Work required | Copy the data exactly from the line that contains "Screen dimensions: 538x336" through the line that contains "You are a computer-use agent. Screen", keeping both end lines and leaving out everything else.

The input |
• • • •

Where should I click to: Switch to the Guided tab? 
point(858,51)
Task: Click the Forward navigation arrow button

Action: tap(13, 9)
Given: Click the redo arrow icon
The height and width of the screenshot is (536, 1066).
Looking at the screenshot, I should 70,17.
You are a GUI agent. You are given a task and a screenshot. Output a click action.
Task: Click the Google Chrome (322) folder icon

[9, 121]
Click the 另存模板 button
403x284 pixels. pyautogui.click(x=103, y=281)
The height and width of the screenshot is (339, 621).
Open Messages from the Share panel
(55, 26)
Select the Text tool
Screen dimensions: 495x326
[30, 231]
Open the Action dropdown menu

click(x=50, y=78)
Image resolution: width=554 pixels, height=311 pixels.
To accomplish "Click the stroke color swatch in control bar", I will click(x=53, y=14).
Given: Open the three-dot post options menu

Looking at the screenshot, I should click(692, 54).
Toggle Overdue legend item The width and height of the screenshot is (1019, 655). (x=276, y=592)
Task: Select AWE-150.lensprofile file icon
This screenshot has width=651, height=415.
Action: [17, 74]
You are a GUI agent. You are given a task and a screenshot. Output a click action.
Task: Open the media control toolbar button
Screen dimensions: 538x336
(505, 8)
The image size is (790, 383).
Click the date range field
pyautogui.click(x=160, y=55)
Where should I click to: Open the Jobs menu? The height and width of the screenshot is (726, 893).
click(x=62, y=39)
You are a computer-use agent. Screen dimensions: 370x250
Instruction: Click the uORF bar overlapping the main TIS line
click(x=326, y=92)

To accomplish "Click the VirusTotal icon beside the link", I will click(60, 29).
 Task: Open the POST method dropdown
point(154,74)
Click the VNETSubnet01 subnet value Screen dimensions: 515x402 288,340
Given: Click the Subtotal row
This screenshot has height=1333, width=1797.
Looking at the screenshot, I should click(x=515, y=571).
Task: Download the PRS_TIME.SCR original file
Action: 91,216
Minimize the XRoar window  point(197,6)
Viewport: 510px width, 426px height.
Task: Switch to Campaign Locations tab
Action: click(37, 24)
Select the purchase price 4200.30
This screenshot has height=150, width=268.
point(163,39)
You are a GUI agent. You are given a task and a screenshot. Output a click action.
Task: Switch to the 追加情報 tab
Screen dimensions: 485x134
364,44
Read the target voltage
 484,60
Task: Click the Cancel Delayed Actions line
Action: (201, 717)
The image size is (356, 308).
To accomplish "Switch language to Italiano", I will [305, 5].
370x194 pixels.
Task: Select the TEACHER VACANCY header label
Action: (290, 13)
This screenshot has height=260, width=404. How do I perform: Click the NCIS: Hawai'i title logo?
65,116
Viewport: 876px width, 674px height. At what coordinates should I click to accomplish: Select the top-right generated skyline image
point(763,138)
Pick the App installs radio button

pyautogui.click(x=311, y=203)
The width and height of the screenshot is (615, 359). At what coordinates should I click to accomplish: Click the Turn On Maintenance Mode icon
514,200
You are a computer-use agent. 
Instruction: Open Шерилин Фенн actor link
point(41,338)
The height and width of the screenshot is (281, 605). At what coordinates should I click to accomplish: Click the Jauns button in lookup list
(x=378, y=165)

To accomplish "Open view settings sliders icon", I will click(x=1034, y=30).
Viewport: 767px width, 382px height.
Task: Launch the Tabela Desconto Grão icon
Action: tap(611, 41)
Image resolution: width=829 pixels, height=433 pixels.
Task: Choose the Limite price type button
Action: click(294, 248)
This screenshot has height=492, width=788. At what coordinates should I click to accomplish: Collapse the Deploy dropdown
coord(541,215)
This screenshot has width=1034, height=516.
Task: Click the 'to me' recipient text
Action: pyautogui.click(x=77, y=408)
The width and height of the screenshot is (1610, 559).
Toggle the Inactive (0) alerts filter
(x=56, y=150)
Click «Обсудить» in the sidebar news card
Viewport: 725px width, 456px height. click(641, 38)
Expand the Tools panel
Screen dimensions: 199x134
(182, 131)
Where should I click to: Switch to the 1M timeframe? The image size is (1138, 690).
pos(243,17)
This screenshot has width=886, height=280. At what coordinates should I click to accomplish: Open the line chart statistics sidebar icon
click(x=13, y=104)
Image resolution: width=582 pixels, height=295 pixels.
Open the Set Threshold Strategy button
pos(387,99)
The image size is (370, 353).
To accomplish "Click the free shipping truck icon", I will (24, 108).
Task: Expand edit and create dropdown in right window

• • • •

Solution to this problem |
Screen dimensions: 538x336
(505, 8)
The image size is (790, 383).
Click the date range field
pyautogui.click(x=160, y=55)
Where should I click to: Open the Jobs menu? The height and width of the screenshot is (726, 893).
click(x=62, y=39)
You are a computer-use agent. Screen dimensions: 370x250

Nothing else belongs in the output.